Page:Las Cases - Mémorial de Sainte-Hélène, 1842, Tome II.djvu/528

La bibliothèque libre.
Le texte de cette page a été corrigé et est conforme au fac-similé.

que ma reconnaissance n’en serait pas diminuée ; nous nous étions ménagé les moyens d’être facilement généreux. Soit qu’il le jugeât ainsi, soit continuation de procédé de sa part, il n’en fit rien. Voici cette lettre dont l’original fut retenu par lui, auquel il me promit sur sa parole de faire suivre les mêmes destinées que le reste de mes papiers, et que néanmoins j’ai eu toutes les peines du monde à obtenir lorsque le gouvernement anglais, après la mort de Napoléon, n’a pas cru pouvoir se dispenser de me restituer mon Journal. Je vais transcrire ici les seules portions de la lettre que sir Hudson Lowe me permit de copier alors, et telles qu’elles ont été rendues publiques à mon arrivée en Europe ; ce qu’il retint est ici mis en note au bas des pages : leur ensemble reproduira tout l’original.

« Mon cher comte de Las Cases, mon cœur sent vivement ce que vous éprouvez.

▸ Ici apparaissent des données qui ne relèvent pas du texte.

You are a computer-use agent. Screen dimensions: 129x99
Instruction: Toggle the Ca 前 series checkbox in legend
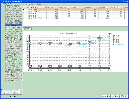pyautogui.click(x=114, y=36)
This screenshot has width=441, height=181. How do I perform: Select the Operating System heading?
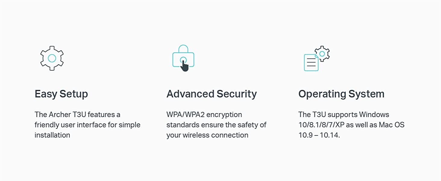(341, 94)
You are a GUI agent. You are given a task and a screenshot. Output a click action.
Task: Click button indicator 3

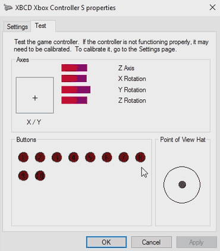coord(56,158)
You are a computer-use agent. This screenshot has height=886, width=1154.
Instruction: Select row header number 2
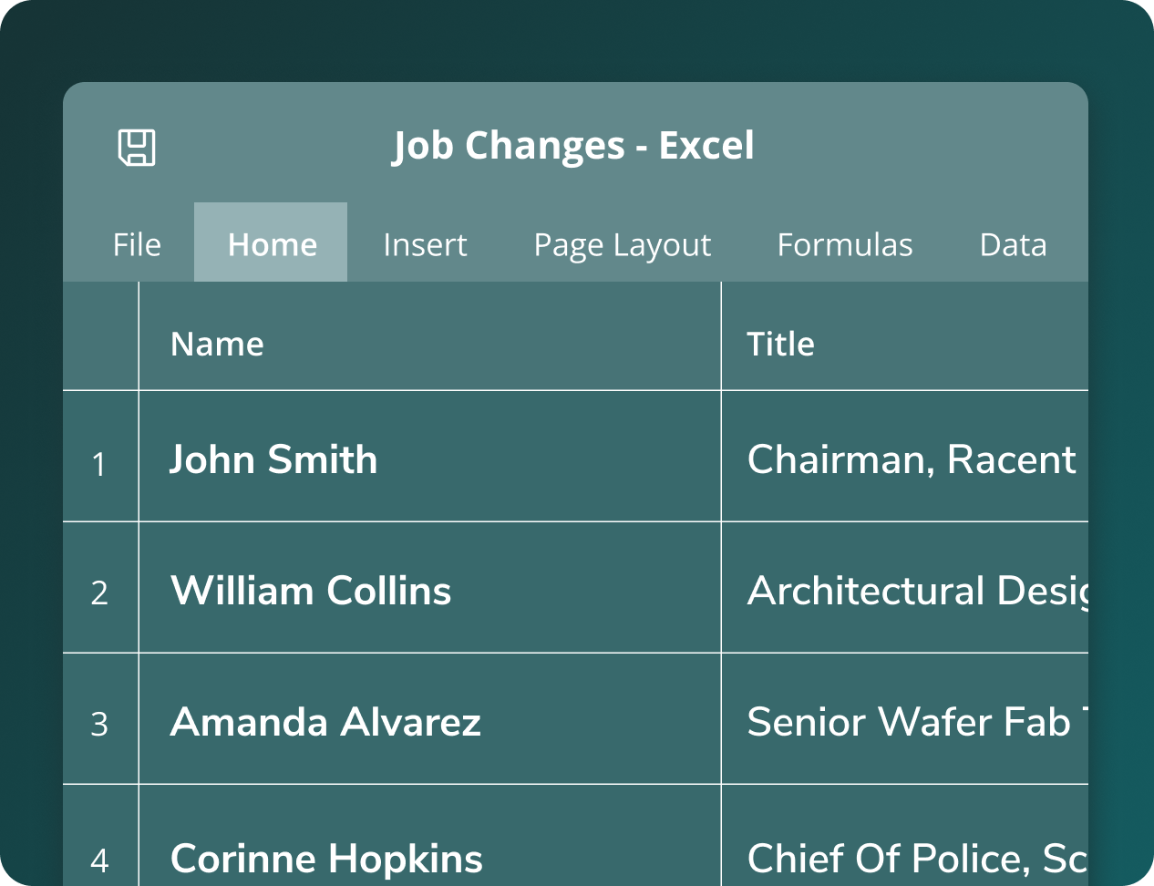click(x=99, y=592)
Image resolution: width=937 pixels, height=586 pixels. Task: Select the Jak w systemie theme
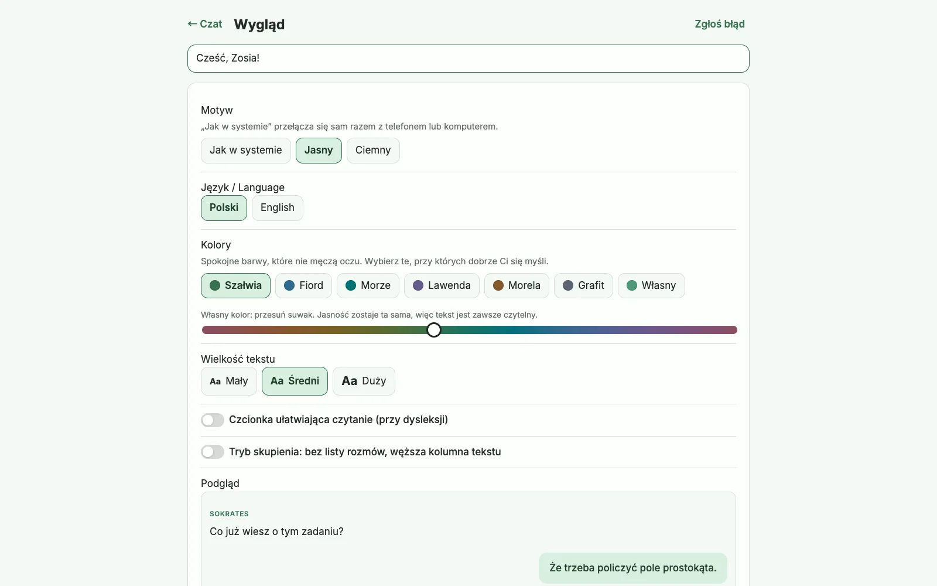(246, 151)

Arraché, il y a quinze jours, d’auprès de moi, vous êtes enfermé, depuis cette époque, au secret, sans que j’aie pu recevoir ni vous donner aucunes nouvelles ; sans que vous ayez communiqué avec qui que ce soit, Français ou Anglais ; privé même d’un domestique de votre choix.

« Votre conduite à Sainte-Hélène a été comme votre vie, honorable et sans reproche : j’aime à vous le dire.

« Votre lettre à une de vos amies de Londres n’a rien de répréhensible, vous y épanchez votre cœur dans le sein de l’amitié.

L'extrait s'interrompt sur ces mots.